-- Dataset records follows --

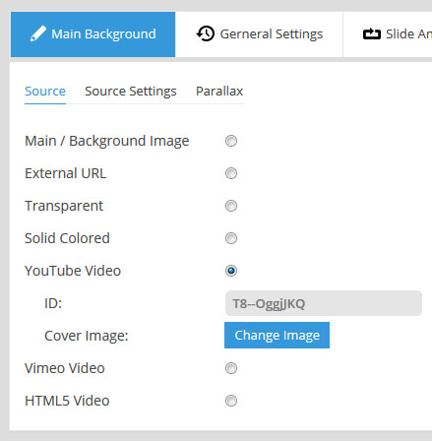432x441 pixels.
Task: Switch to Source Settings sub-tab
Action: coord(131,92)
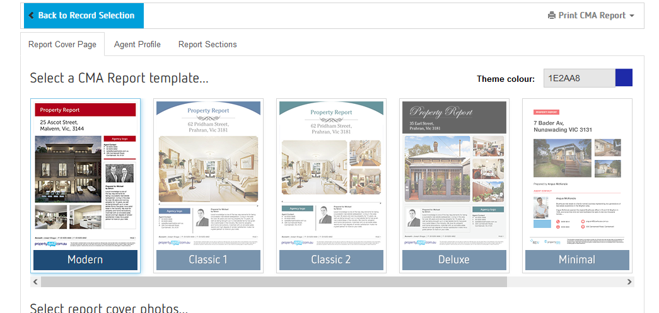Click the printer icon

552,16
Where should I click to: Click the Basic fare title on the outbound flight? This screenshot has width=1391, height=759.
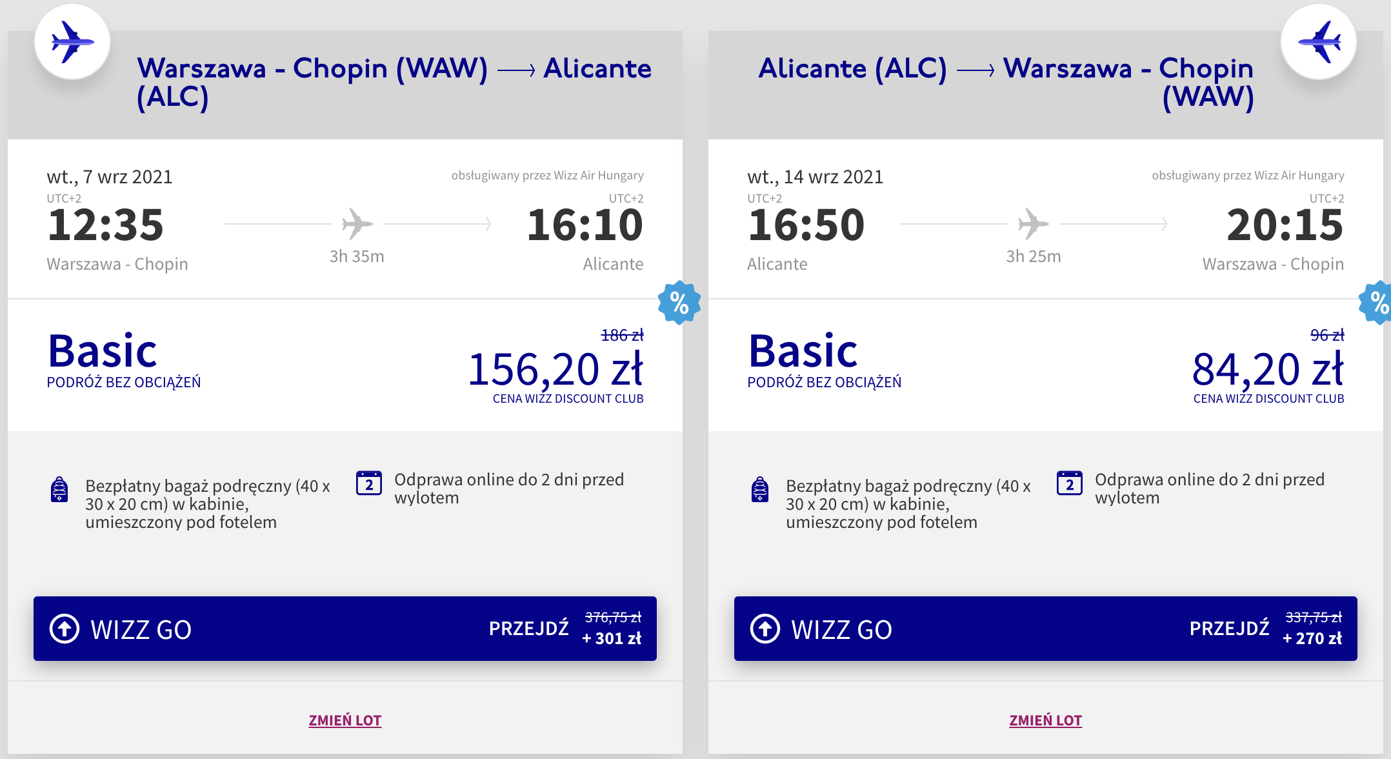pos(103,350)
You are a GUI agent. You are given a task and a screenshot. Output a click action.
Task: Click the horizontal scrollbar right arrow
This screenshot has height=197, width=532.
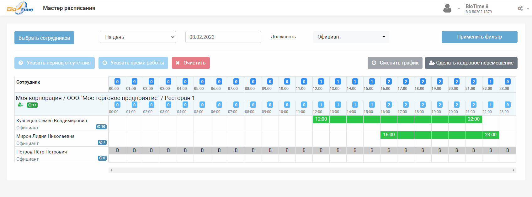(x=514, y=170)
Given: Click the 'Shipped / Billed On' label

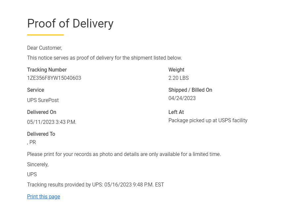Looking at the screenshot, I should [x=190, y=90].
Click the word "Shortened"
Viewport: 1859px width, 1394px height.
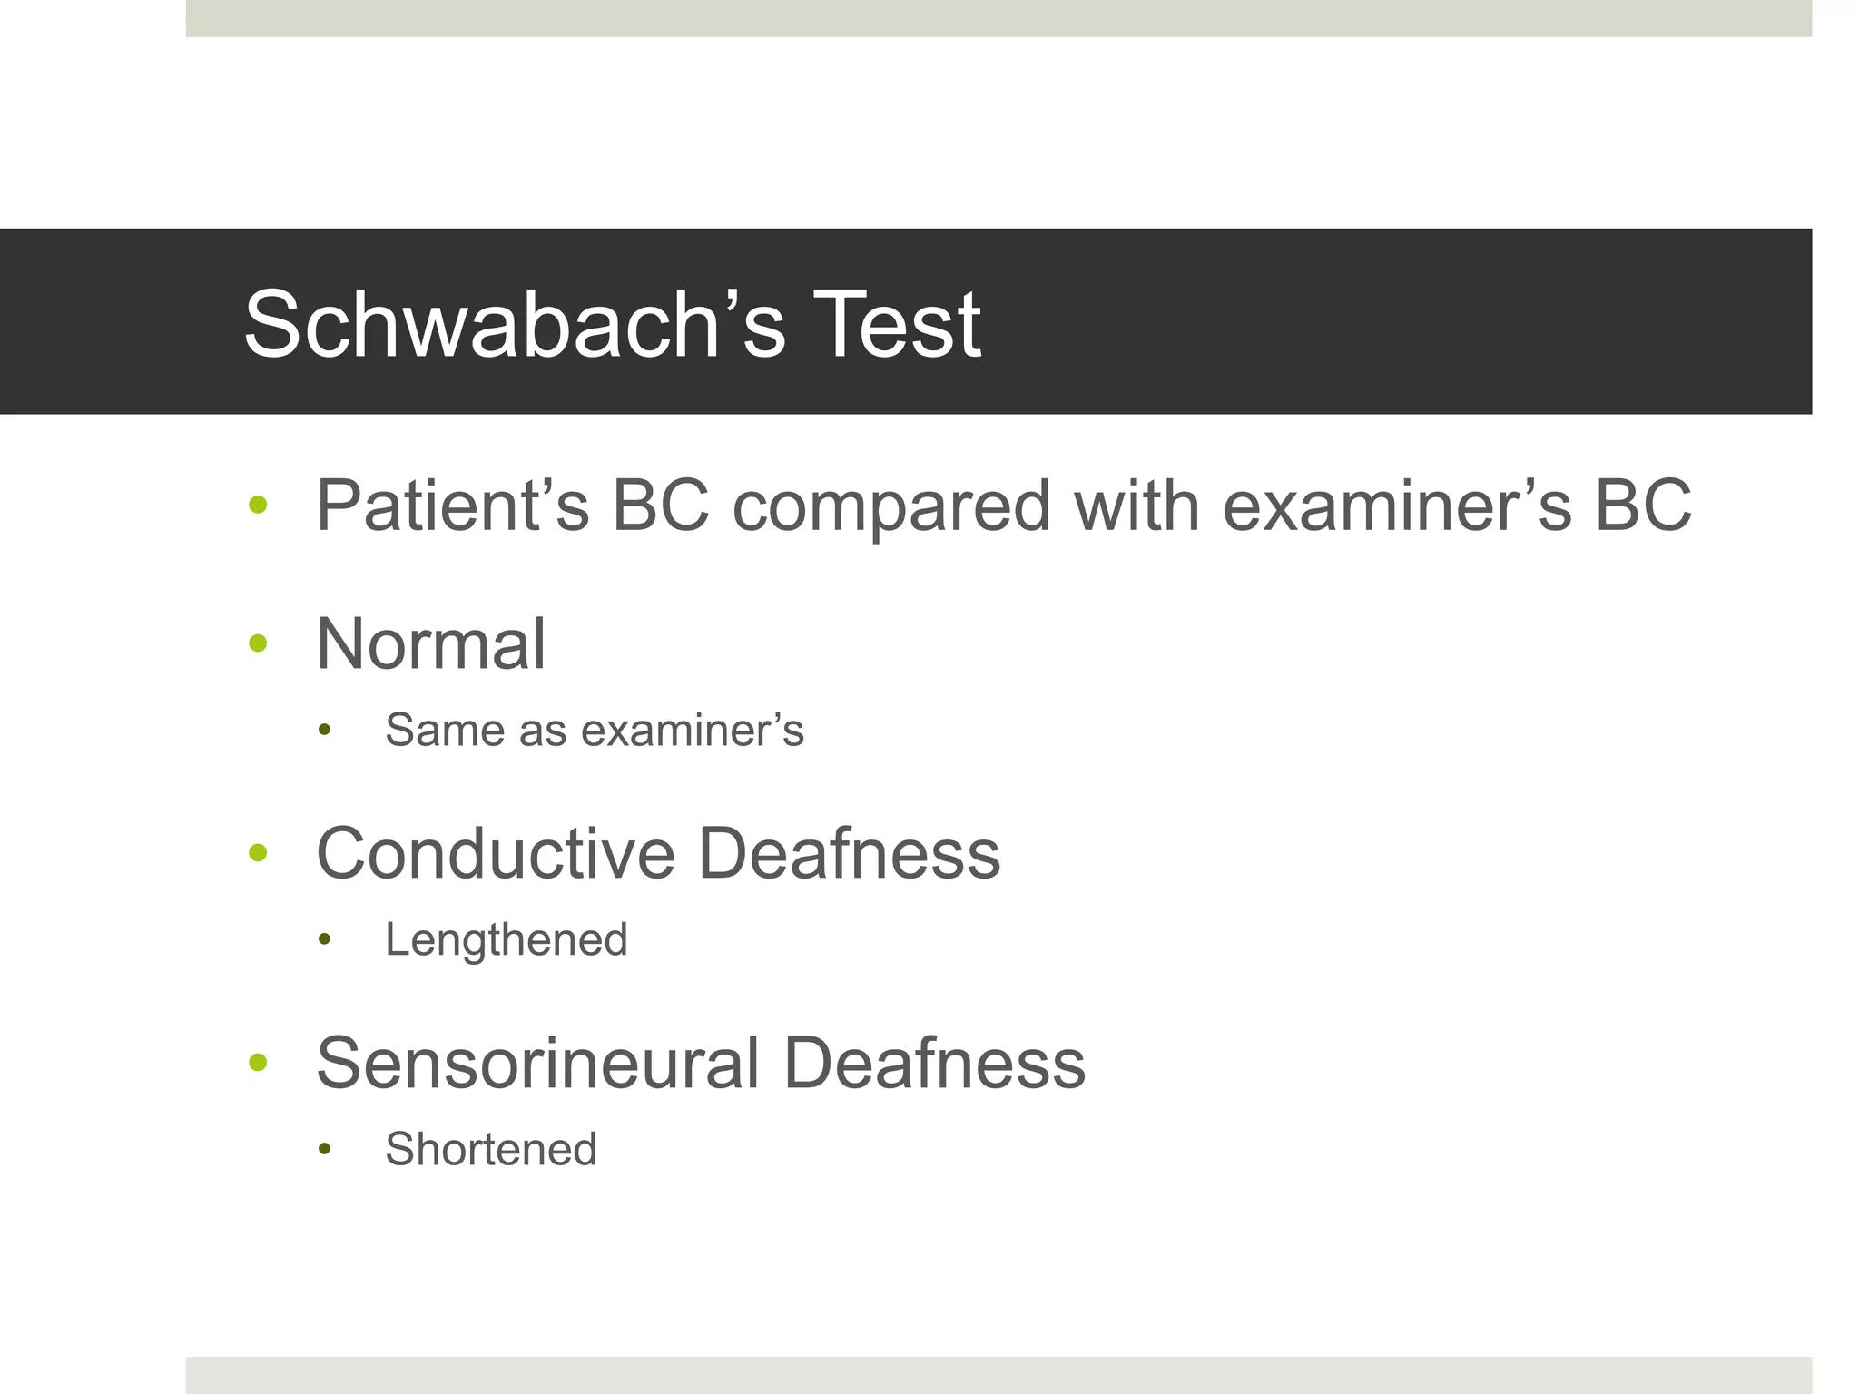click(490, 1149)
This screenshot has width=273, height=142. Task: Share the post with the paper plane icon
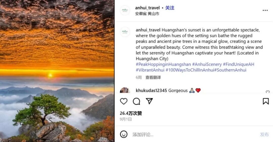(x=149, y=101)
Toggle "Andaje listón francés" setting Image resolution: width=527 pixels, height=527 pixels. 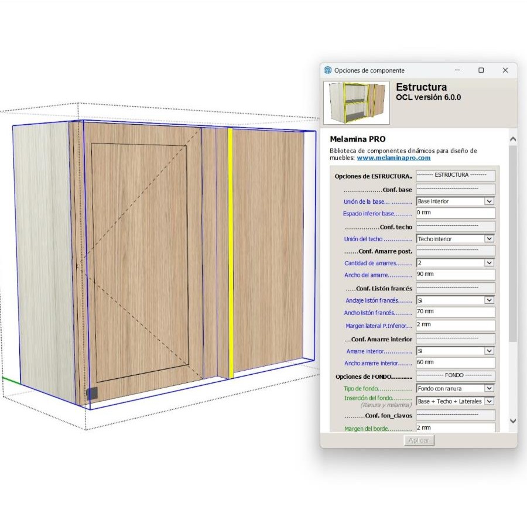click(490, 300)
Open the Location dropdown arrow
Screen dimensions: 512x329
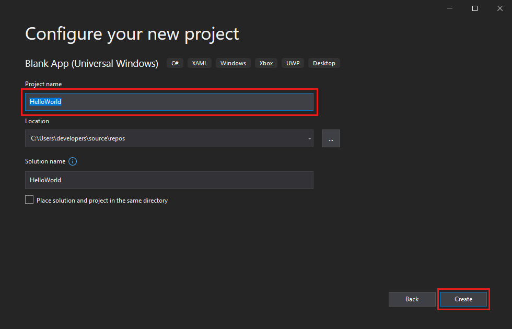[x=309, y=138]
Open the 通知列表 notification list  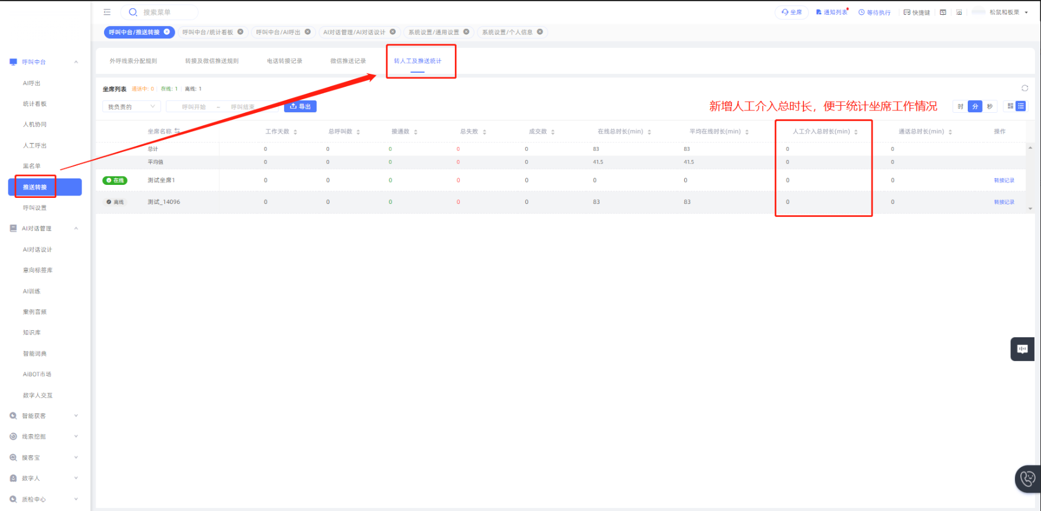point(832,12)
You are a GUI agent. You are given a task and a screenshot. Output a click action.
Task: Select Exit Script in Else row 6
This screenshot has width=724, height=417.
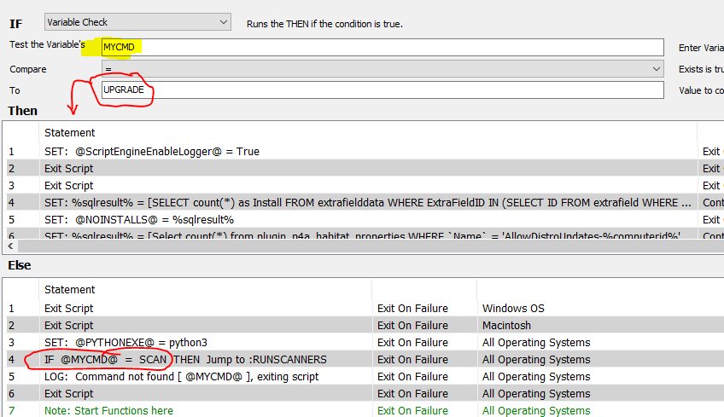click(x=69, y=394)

-- Dataset records concluded --

(What is needed): Find the word "arrow" in the entries, and copy every line it shows up in.

(Answer box):
Task: Click the horizontal scrollbar right arrow
Open the Location dropdown arrow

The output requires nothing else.